Alison hated to see him so distressed. She squeezed his hand. ‘Will you stay with me tonight, Dan, please?’
‘You mean stay here in the flat?’
‘Will you stay in my bed with me?’
Dan let her lead him to her cramped bedroom. They undressed in between feverish kissing and fondling. Dan flung his shirt and trousers on top of the desk, not stopping to think what Richard Shepherd would do to him if he caught him now. They climbed underneath the covers shivering and grasping each other for warmth and closeness. ‘Are you sure?’ Dan asked as he ran his hands along her slender limbs and cupped the rounded softness of her breasts and bottom. She kissed him firmly on the lips before she answered.
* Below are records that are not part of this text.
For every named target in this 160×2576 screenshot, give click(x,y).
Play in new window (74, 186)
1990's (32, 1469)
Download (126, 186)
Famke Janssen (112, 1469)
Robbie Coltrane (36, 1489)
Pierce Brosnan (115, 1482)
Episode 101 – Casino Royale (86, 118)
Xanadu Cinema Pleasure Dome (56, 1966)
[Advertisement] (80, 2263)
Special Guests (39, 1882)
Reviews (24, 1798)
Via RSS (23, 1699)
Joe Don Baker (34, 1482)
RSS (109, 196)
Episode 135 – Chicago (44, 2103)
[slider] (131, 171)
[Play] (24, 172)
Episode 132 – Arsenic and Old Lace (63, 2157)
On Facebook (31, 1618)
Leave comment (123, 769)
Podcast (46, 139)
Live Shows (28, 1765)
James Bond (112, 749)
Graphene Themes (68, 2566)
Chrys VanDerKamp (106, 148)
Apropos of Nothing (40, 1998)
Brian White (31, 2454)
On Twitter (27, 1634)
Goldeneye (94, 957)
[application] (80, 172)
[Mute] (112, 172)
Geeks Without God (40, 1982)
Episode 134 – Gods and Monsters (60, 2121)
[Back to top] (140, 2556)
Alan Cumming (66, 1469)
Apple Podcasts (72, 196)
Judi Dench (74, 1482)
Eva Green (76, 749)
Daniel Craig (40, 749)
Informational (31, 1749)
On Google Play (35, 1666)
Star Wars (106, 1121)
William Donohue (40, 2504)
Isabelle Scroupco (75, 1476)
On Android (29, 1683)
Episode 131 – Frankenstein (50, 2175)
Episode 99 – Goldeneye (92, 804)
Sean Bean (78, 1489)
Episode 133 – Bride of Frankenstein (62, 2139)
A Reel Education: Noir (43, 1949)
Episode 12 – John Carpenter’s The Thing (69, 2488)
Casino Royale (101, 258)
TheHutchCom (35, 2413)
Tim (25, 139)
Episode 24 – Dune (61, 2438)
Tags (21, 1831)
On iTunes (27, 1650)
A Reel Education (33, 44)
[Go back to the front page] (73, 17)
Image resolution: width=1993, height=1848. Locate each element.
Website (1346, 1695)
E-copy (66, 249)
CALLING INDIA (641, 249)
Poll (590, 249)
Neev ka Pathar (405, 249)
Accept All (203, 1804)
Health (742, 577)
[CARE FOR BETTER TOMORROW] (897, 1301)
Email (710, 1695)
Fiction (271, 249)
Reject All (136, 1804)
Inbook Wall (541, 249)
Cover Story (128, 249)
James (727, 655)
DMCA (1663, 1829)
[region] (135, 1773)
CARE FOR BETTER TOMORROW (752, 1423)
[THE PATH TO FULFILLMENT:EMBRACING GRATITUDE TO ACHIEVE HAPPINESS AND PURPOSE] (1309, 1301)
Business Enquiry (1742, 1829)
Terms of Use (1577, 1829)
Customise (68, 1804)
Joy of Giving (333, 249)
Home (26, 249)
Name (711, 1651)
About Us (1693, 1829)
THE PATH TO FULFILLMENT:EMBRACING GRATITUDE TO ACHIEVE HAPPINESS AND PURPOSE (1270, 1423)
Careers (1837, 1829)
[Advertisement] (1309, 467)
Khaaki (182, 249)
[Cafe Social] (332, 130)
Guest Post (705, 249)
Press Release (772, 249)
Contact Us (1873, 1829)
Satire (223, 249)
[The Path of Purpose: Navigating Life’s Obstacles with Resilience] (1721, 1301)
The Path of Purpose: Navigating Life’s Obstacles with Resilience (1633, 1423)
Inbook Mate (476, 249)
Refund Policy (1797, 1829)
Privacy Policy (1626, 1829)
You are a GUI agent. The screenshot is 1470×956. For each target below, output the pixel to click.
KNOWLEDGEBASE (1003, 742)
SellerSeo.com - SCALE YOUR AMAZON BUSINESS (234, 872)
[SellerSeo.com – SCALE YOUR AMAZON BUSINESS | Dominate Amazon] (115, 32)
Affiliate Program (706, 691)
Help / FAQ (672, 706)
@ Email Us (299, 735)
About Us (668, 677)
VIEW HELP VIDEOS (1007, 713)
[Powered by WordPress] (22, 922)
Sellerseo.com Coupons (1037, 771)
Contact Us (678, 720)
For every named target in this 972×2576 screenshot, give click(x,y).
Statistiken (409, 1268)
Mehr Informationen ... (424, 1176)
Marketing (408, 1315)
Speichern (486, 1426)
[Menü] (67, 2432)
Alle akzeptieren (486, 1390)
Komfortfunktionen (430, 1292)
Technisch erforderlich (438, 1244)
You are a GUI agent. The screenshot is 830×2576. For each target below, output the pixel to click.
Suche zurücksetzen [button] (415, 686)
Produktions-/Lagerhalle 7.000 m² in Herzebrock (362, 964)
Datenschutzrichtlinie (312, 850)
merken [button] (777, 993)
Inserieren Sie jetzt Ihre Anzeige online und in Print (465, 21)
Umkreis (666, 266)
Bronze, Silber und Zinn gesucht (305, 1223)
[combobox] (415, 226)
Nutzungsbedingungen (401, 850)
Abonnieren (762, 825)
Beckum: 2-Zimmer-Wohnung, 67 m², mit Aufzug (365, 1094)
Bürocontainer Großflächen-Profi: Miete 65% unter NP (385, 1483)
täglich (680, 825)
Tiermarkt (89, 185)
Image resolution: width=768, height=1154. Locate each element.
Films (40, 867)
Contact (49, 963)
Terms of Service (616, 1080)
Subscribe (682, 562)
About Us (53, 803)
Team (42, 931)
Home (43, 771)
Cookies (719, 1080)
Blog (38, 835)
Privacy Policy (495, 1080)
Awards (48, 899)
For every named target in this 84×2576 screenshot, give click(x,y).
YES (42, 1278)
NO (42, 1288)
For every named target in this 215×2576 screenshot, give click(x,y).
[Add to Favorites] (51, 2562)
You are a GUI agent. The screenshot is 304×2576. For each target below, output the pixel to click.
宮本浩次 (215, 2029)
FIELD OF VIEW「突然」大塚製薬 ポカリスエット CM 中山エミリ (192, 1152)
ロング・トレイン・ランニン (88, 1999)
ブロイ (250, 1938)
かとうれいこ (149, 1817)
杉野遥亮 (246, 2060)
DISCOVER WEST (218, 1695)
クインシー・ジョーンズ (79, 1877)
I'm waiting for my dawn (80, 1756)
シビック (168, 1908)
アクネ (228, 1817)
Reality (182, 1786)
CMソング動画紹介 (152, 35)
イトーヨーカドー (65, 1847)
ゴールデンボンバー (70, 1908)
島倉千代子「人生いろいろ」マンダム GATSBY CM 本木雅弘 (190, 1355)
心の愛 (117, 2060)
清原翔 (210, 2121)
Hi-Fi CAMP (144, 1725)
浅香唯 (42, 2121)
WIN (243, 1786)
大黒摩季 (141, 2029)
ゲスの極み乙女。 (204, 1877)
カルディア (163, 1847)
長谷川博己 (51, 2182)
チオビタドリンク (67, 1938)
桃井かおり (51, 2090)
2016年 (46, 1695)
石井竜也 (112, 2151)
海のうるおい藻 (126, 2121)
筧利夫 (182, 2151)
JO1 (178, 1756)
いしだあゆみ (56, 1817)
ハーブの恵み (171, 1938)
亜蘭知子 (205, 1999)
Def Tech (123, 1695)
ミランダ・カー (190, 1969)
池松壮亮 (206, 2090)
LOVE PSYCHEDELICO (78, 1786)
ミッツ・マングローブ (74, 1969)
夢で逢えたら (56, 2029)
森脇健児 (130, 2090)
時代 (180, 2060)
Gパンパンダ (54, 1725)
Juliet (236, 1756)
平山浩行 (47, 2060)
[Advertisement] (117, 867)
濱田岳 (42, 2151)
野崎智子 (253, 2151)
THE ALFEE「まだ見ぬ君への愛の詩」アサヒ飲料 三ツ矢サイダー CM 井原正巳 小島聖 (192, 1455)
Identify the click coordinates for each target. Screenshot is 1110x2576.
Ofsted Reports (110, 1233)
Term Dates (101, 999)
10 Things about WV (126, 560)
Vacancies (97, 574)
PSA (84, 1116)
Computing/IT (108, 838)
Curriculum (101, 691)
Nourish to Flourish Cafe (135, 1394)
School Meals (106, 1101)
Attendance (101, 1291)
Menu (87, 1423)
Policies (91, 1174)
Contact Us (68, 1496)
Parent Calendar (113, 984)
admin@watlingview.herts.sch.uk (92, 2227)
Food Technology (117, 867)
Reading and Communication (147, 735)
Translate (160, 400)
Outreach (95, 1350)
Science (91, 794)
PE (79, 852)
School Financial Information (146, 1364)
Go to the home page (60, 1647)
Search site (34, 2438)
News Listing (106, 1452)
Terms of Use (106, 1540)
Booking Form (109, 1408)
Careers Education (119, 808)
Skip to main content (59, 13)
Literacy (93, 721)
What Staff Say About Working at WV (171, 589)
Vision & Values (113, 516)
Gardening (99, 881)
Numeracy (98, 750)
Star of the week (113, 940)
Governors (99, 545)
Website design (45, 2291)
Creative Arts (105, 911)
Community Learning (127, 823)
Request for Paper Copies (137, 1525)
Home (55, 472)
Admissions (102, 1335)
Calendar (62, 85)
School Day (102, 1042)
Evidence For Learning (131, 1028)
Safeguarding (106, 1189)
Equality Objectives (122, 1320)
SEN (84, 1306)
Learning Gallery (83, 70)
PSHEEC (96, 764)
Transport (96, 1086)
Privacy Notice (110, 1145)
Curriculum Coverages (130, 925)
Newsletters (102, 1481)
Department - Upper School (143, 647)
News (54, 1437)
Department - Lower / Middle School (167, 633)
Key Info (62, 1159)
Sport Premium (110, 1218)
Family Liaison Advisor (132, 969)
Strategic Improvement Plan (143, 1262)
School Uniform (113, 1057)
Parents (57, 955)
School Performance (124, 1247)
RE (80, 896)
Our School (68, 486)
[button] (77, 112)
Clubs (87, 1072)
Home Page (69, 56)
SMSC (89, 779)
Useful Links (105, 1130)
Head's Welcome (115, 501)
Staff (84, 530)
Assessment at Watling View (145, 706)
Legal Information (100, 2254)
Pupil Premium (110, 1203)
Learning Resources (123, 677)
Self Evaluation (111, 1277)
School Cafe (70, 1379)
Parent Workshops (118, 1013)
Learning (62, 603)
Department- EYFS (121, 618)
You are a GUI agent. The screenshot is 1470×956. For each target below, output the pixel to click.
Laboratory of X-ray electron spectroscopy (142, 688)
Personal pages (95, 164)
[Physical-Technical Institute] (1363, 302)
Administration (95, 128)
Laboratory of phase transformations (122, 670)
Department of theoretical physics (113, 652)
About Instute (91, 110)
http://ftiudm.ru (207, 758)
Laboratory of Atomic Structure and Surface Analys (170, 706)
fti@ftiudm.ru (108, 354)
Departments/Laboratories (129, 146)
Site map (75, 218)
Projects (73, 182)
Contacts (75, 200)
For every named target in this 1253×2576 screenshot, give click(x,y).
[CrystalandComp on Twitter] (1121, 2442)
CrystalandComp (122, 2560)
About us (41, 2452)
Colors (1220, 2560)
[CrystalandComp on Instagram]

‘I am certain. I want this. I want you.’
As he rolled around the heat of her body and moved within, exploring her soft wetness, he felt consumed by utter desire and happiness. He had never wanted anyone so badly, never wanted anyone to need him more.
Afterwards they fell into a deep contented sleep, clinging together in the comically narrow bed. Not even the after-midnight thuds of Jean McDermott as she ransacked her house looking for an emergency bottle of gin or Ciara as she slammed the front door in the early hours could wake them from where they were.